Stored records:
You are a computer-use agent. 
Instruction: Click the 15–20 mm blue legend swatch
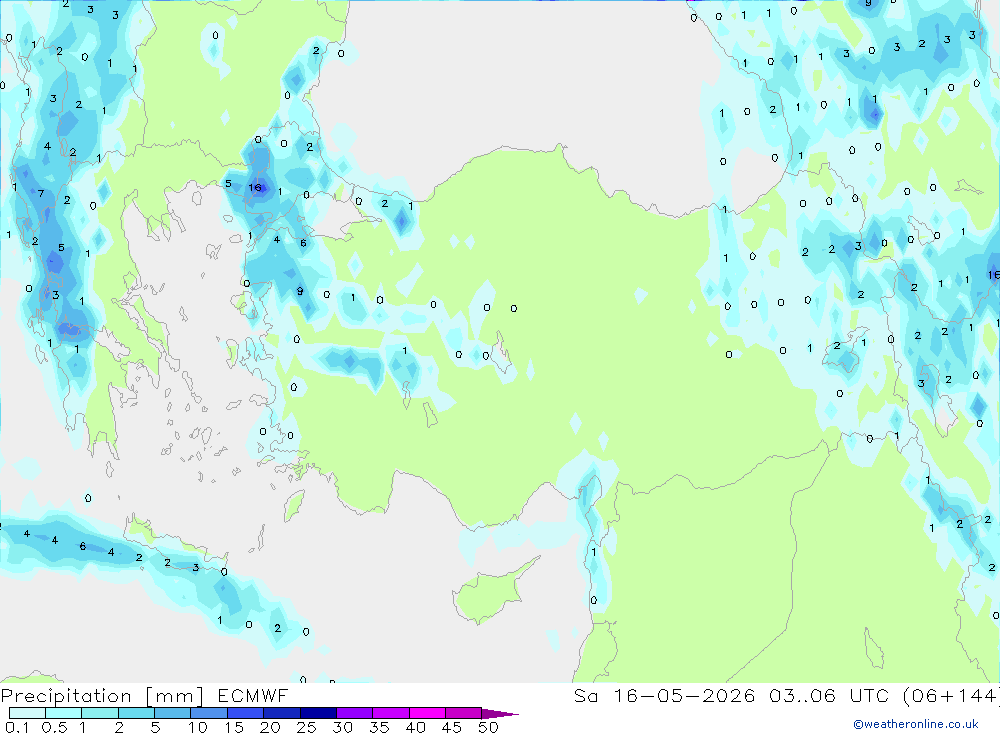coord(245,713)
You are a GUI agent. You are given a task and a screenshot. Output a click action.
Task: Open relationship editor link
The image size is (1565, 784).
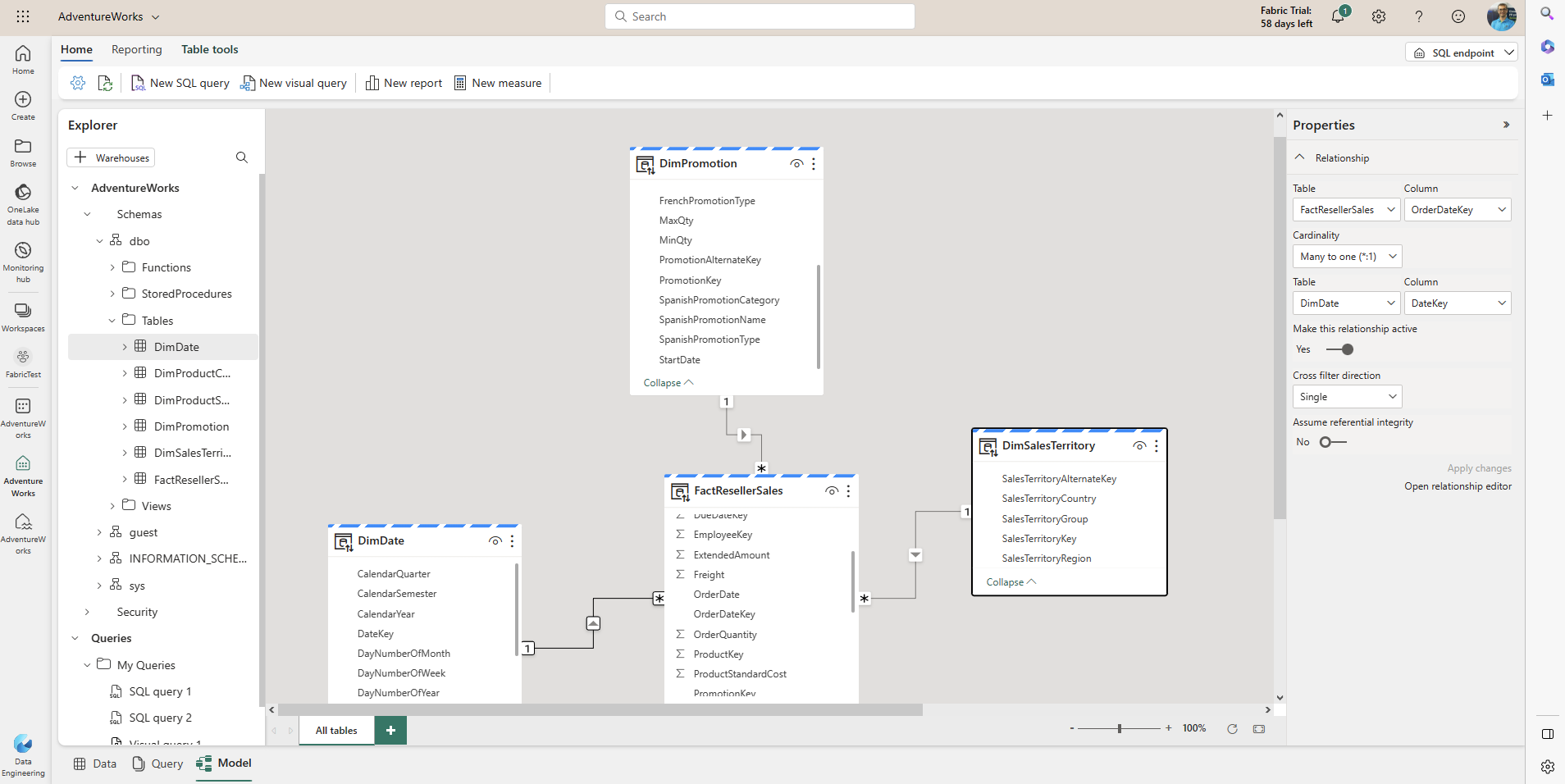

» What is needed
Would you transcribe all of the data exactly, apart from its pictures?

» Exercise result
You are a computer-use agent. 
Instruction: Click the 15–20 mm blue legend swatch
coord(245,713)
You are a GUI agent. You are given a task and a screenshot. Output a click action.
Task: Open relationship editor link
The image size is (1565, 784).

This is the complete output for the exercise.